Read my above post, also you're forgetting something from the formula.

By the way, are you familiar with sign conventions?

 

[sb_4000]

what are the sign conventions?

 

[sb_4000]

what am I missing from the formula?

cos(theta) and sin(theta)?

 

[Pyrrhus]

In your system, when you draw the free body diagram, you must choose which way is positive in the coordinate system. The standard is right and up positive, and left and down negative, so any vectors pointing left or down will appear as negative in the scalar equations, while the vectors pointing right and up will appear as positive. This is very important.

 

[Pyrrhus]

what am I missing from the formula?

cos(theta) and sin(theta)?

On the hanging block , it's not -g, it's mg ot -mg depending on your sign convention, and you're forgetting may.

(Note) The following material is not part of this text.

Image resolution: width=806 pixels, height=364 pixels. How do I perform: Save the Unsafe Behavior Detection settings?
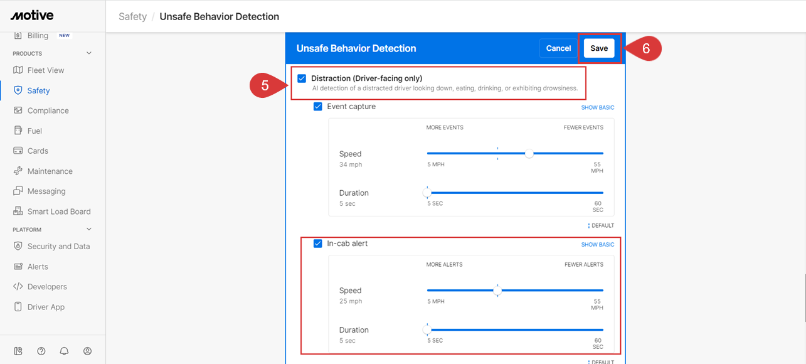tap(599, 48)
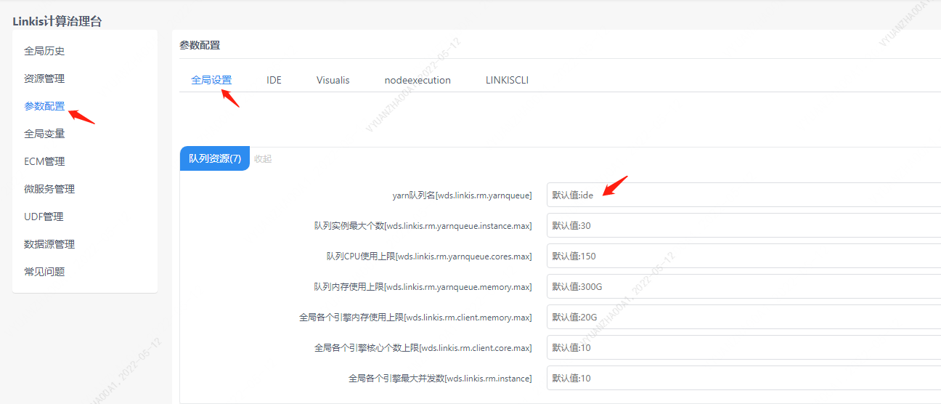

On your analysis of the block on the incline you need to use vector's components.

 

[sb_4000]

what are the vector components again?

 

[Pyrrhus]

Well, You need to study vectors and then try another attempt to solve the problem.

 

[sb_4000]

isnt the vector components like F_x = F*cos(theta) F_y = F*sin(theta)?

 

[Pyrrhus]

I'll leave the answer in vector equations. I've to go.

Incline Block:

\vec{N} + m_{2}\vec{g} + \vec{T} + \vec{F_{f}} = m_{2} \vec{a}

Hanging Block:

m_{1}\vec{g} + \vec{T} = m_{1} \vec{a}

Also Remember

F_{f} = \mu N

 

[Pyrrhus]

isnt the vector components like F_x = F*cos(theta) F_y = F*sin(theta)?

Yes they are, try to see how you can apply them, and see if you can understand the equations i left.

 

[sb_4000]

Thanks alot..Ill try to figur it out.

 

[sb_4000]

Oene question, was the second part of my question correcty, it was 4N..the magnitude of tension..thanks again

 

[Pyrrhus]

sb4000, did you figure it out?

 

[sb_4000]

Hi,
Im still having problems solving part a, but I did part b, and I got T=39.19.

 

[Pyrrhus]

I will like to see your equations for both blocks.

 

[sb_4000]

T-m1gsin(theta) = m1a
-t+m2g=m2a

-(m1gsin(theta)+m1a)+m2g=m2a

the I got the acceleration a= m2g-m1gsin(theta)/m1+m2

T=m1gsin(theta)+m1a

this what I used to get T, my teacher had showed us a similar problem..

 

[Pyrrhus]

Your equation for the hanging block is correct, but in your equation for the incline block you forgot friction. Find tension using the equation from the hanging block.